Strategic paths and walkways have to be planned, but within the garden, don’t be too disciplined. I have that very problem at home, in the new garden. I wanted to hide my shed and the best place was behind a couple of mature conifers. Even if I say so myself, it is well placed because it looks as if it has always been there.
I have a nice wee path leading up to it through the border but the only way you can get there is across the lawn and it is not big enough to have a path right through the middle of it. What am I going to do now to avoid creating a worn path across my soon-to-be “putting-green” lawn (in my dreams)?
Well, fortunately it is my shed and I’m likely to be the only one who needs to get in to it so, I discipline myself to take a different route across the grass each time. The neebors must think I’m aff ma rocker.
Lesson to be learned – if you are ever in a similar position, don’t be too quick to lay down incidental paths – wait till you get used to the site.
There is hardly a month in the year goes by but we have a propagation opportunity. I raise the topic now because in many gardens, people will be enjoying their Irises. In colder areas, they may be just coming in to flower.
These glories of the “June Garden” are referred to as rhizomatous iris. They are perennial and sometimes clumps become unsightly, as the shoots tend to grow out and away from the centre, leaving a bit of a hole. The best time for surgery is soon after flowering is over.

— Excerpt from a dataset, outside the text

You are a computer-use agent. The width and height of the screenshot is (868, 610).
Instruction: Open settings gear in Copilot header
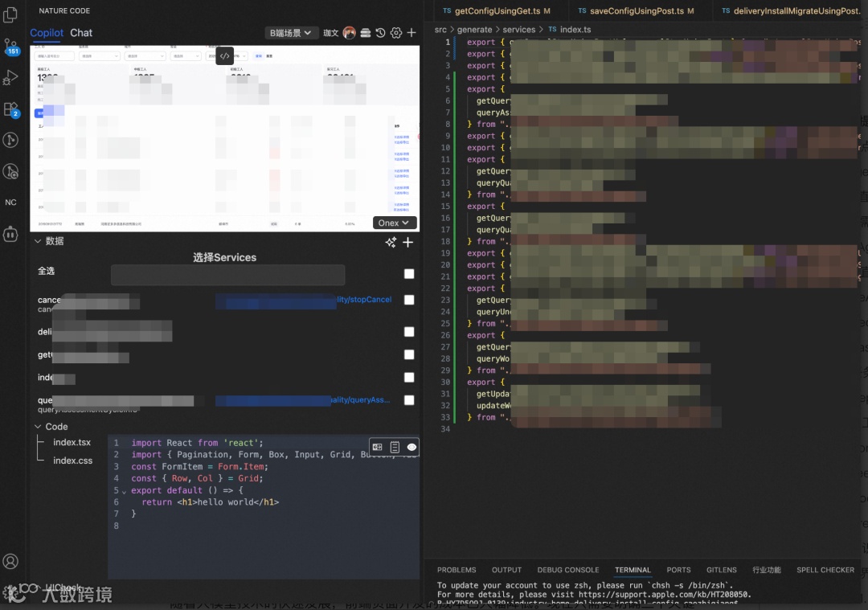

Mature clumps can be lifted and divided up. How? You will soon note that the leaves growing from the rhizomes are in fan-shaped groups. Each fan has the ability to become a new plant. Simply slice through the rhizome 10cm from the base of the fan, reduce the leaf growth by trimming back to about 20cm long and prepare to plant back into the border.
If you have spare space, you may care to line out these young plants until they become established, filling the gaps in the border with something else.
If we have hot, sunny weather, be prepared to water the propagules in the evening to prevent them from drying out. Secondly, and more importantly, when you do plant them back, be sure that you don’t cover the rhizome completely – leave the top side exposed, this plant needs the rhizome tissue to be ripened to create new flowers and to be able to withstand the coming rigours of the winter.